Now while I’m not yet proud of the code above it works perfectly. I’m left with a 2 model array showing both persistence backed and configuration backed objects :slight_smile:

Not sure anyone else has had to hack something like this together but I’d love to see other solutions for something like this.

The only real downfall of the above (aside from complexity in it’s current form) is that I’m not using ember-data to manage the appointment model and at some point I’m sure I’ll regret that

3 Likes

I’ve been trying to figure this out for a while and think I finally stumbled on something that works pretty well for me, YMMV.

I just overrode the preprocessData function on my App.Store to check if the data I’m supplying is a full item or partial, based on the attribute basicInfo, then checks to see if the item is already in the Store, and returns accordningly Here’s what my App.Store looks like now

App.Store = DS.Store.extend(
  revision: 12

  preprocessData: (type, data) ->

    if data.basic_info && this.hasReferenceForId(type, data.id)
      return unless this.find(type, data.id).get('basicInfo')

    @_super(type, data)

)
2 Likes

For anyone else trying to do this, it looks like preprocessData has been deprecated.

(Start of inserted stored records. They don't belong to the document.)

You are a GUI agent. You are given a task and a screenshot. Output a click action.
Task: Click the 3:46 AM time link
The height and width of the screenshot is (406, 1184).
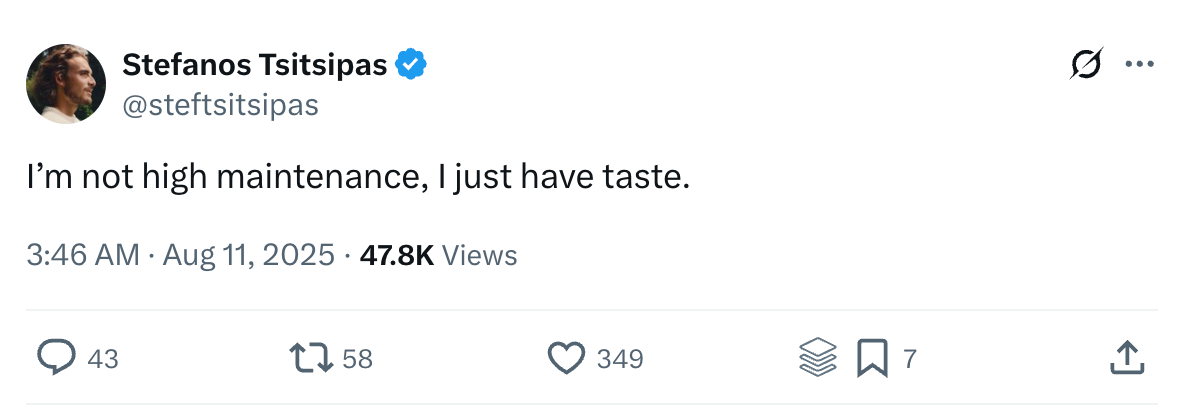tap(82, 255)
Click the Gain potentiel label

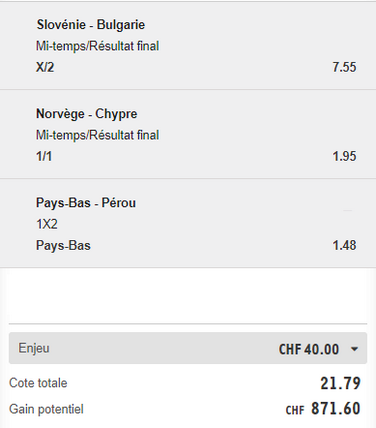pyautogui.click(x=46, y=409)
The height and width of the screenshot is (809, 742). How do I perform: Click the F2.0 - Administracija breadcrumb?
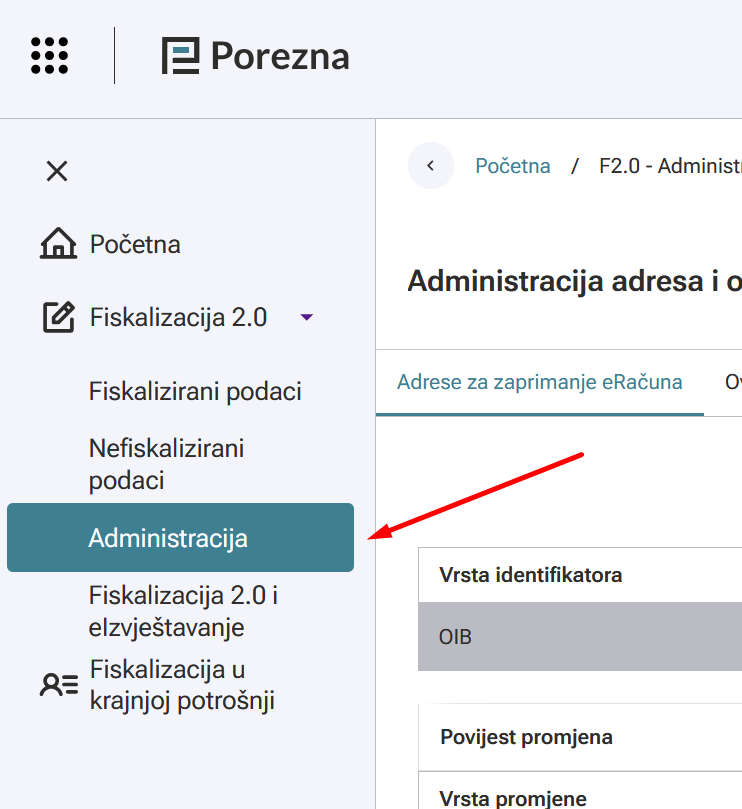669,166
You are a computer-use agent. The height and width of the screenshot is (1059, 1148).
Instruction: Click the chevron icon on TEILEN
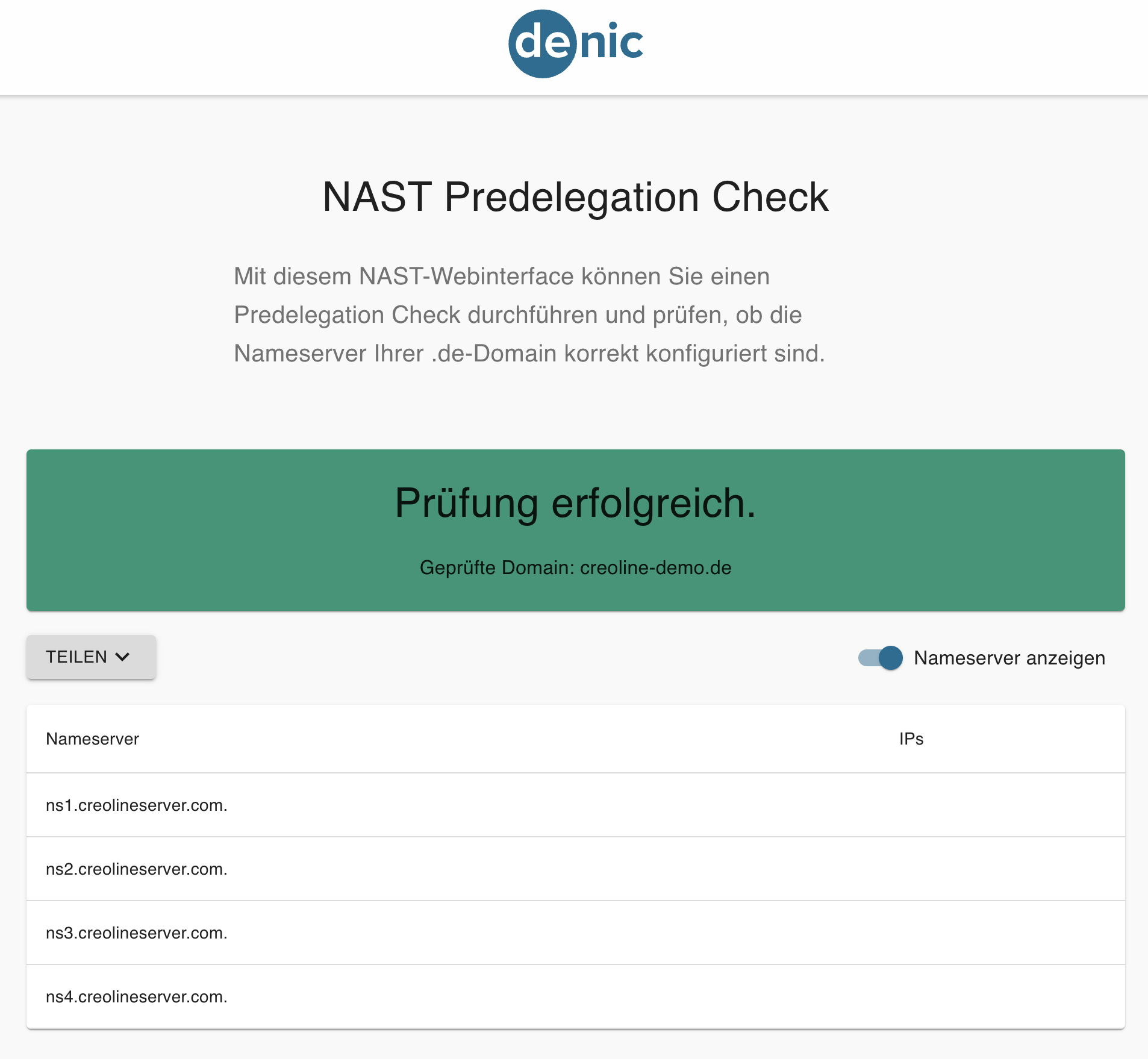coord(122,657)
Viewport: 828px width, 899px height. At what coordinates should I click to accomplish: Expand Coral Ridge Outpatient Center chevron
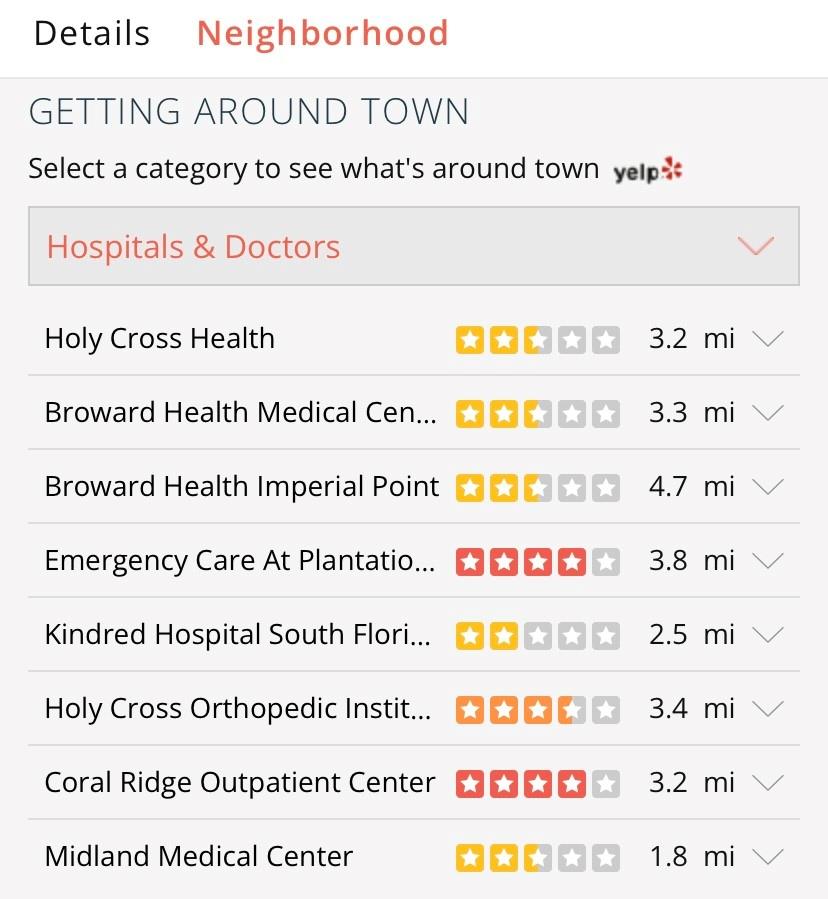tap(768, 783)
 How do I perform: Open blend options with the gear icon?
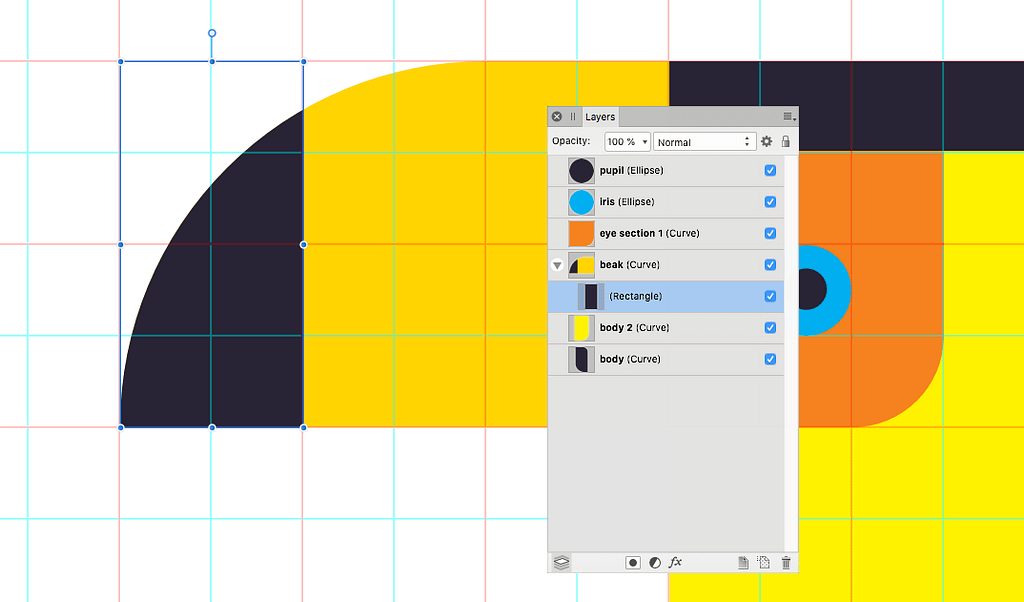[x=766, y=141]
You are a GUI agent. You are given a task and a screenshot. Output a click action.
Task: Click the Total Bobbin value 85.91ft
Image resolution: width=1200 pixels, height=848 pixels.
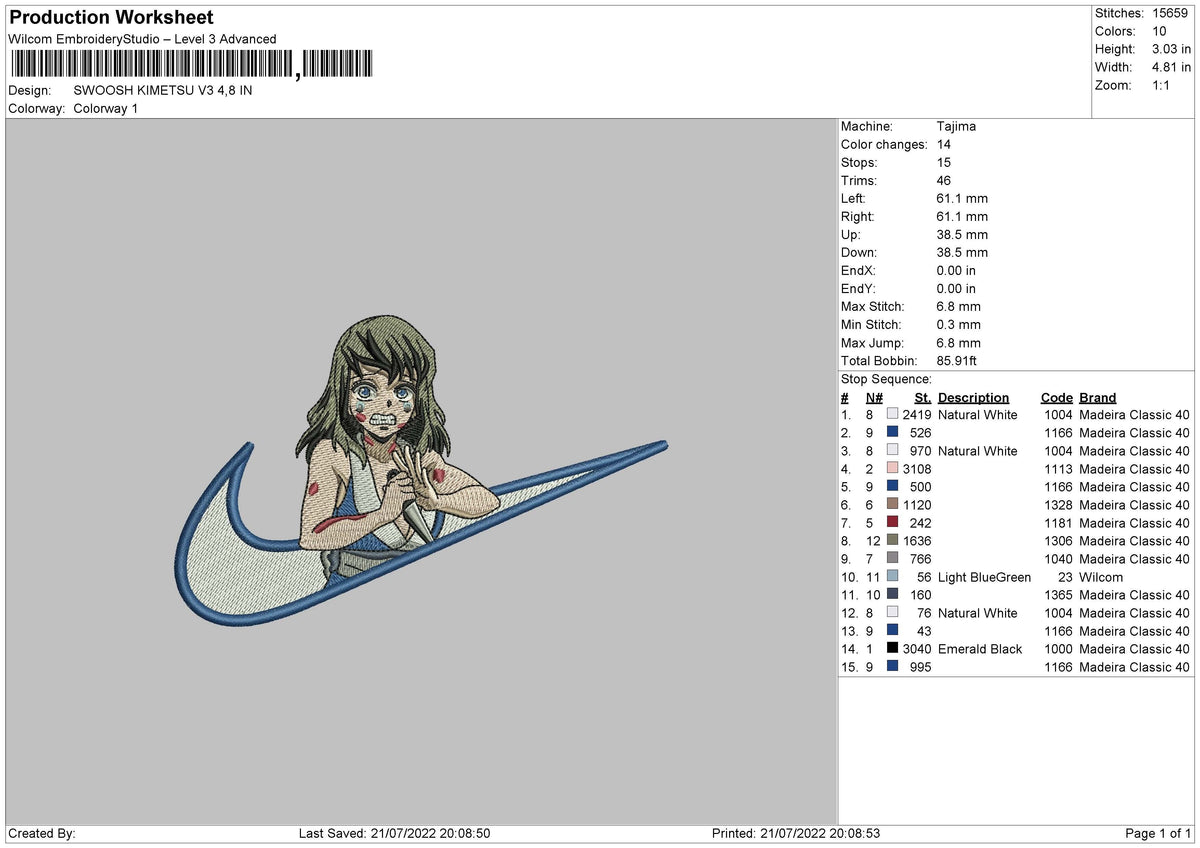pyautogui.click(x=956, y=361)
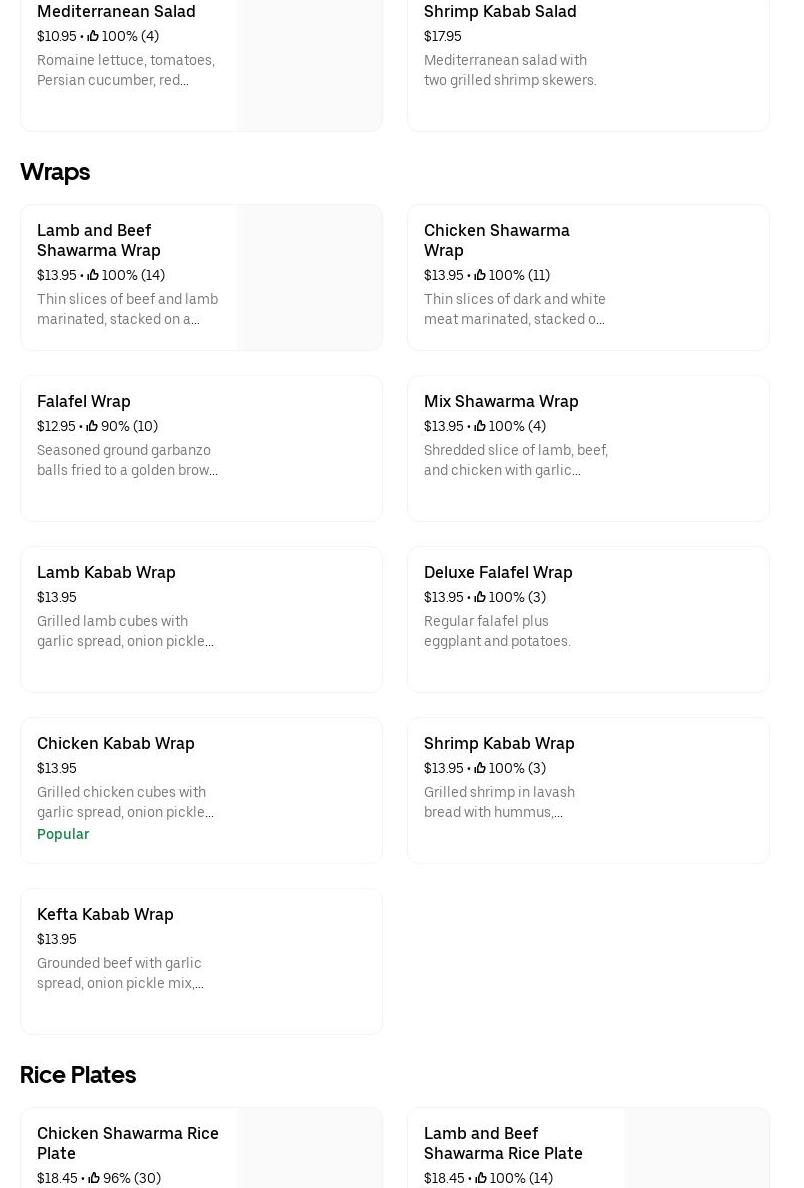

I have achieved the same result by overwriting the stores push method instead.

App.Store = DS.Store.extend
  push: (type, data, _partial) ->

    if data.basic_info && this.hasReferenceForId(type, data.id)
      return unless this.find(type, data.id).get('basicInfo')

    @_super(type, data, _partial)

I think ember-data should handle this. Maybe just updating the fields that are empty when retreiving the same record.